I think targeting pain intensity is possibly the wrong outcome in a study like this. We already have a vast collection of studies showing that pain intensity and disability are not well-correlated. Pain intensity alone isn’t the main reason people stop doing things when they have osteoarthritis – it’s often fear that the pain signifies “bone on bone” and “wear and tear” and “cartilage disintegration” (Hendry, Williams, Markland, Wilkinson & Maddison, 2006). And we also know that people with osteoarthritis develop their own self-management strategies and that these focus on maintaining everyday social roles and valued activities (Morden, Jinks, Bie Nio, 2011). Values seem to help people engage in demanding activities, whether the demands are because the activities hurt, or they’re physically demanding, or they’re not our favourite thing to do (think vacuum cleaning when Mum is coming to visit!) (McCracken & Keogh, 2009).

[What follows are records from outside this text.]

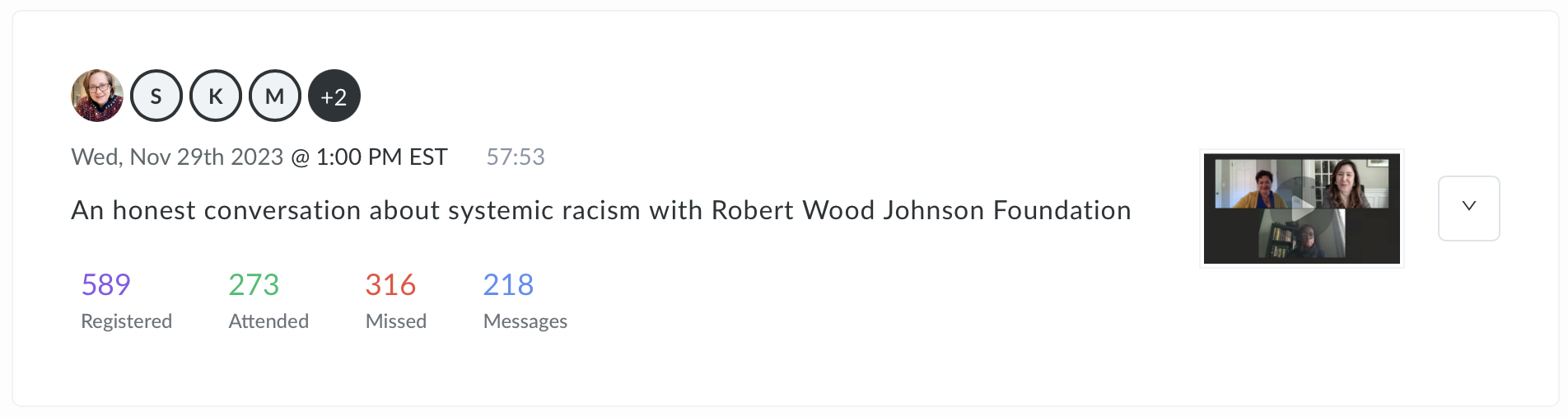This screenshot has height=417, width=1568.
Task: Expand the webinar card chevron dropdown
Action: (1468, 208)
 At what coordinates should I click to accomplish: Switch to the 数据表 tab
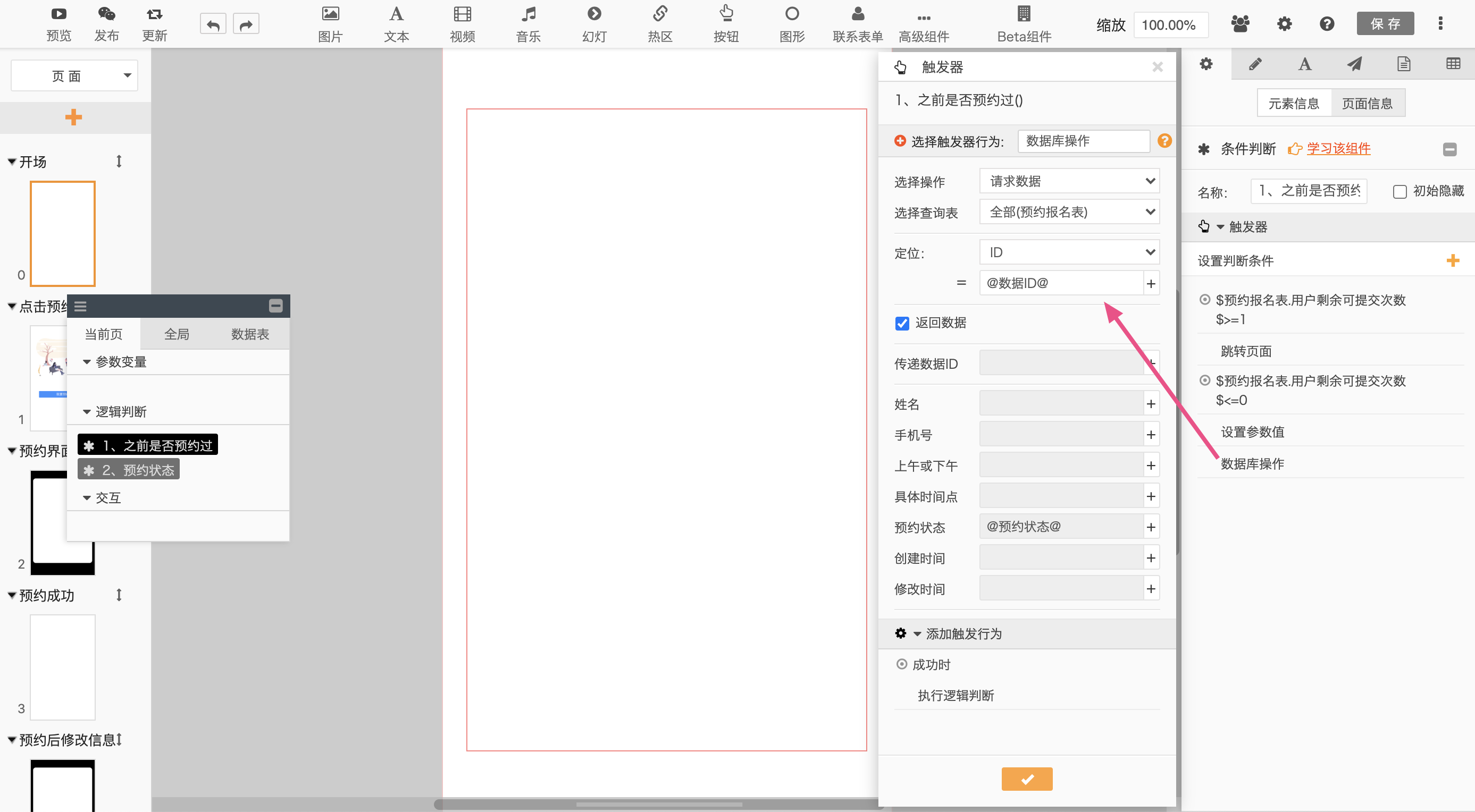point(250,334)
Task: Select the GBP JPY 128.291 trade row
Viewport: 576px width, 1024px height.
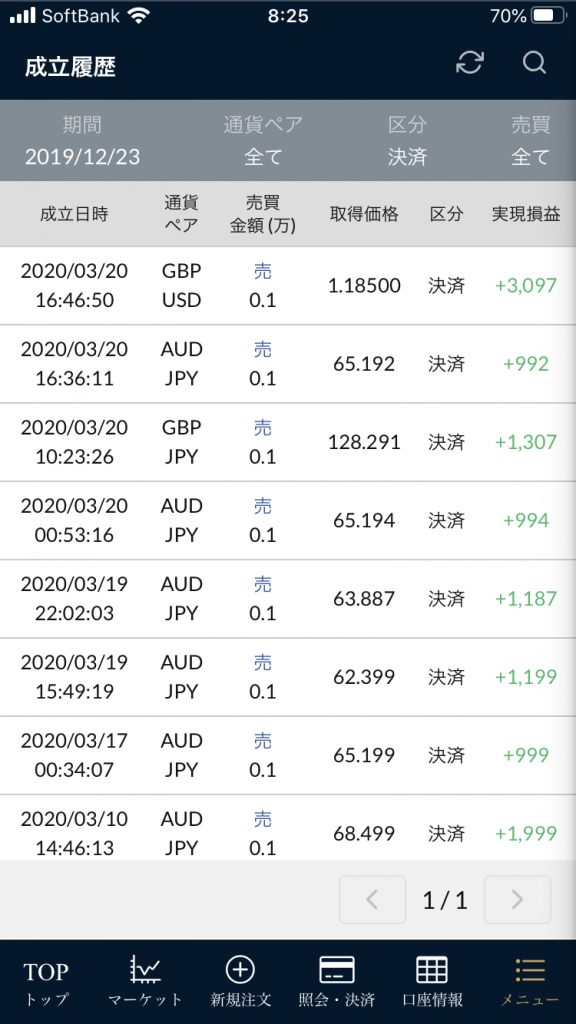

Perhaps, by drawing attention to both activities and pain intensity, the therapists in this study created a situation where pain intensity became more salient to the participants. Perhaps, too, aiming to reduce pain doesn’t take into account the other values people may hold. For example, even if I’m sore I’ll rush around cleaning if I know my parents (or other visitors) are coming to visit. My pain intensity matters less than feeling embarrassed at an untidy house.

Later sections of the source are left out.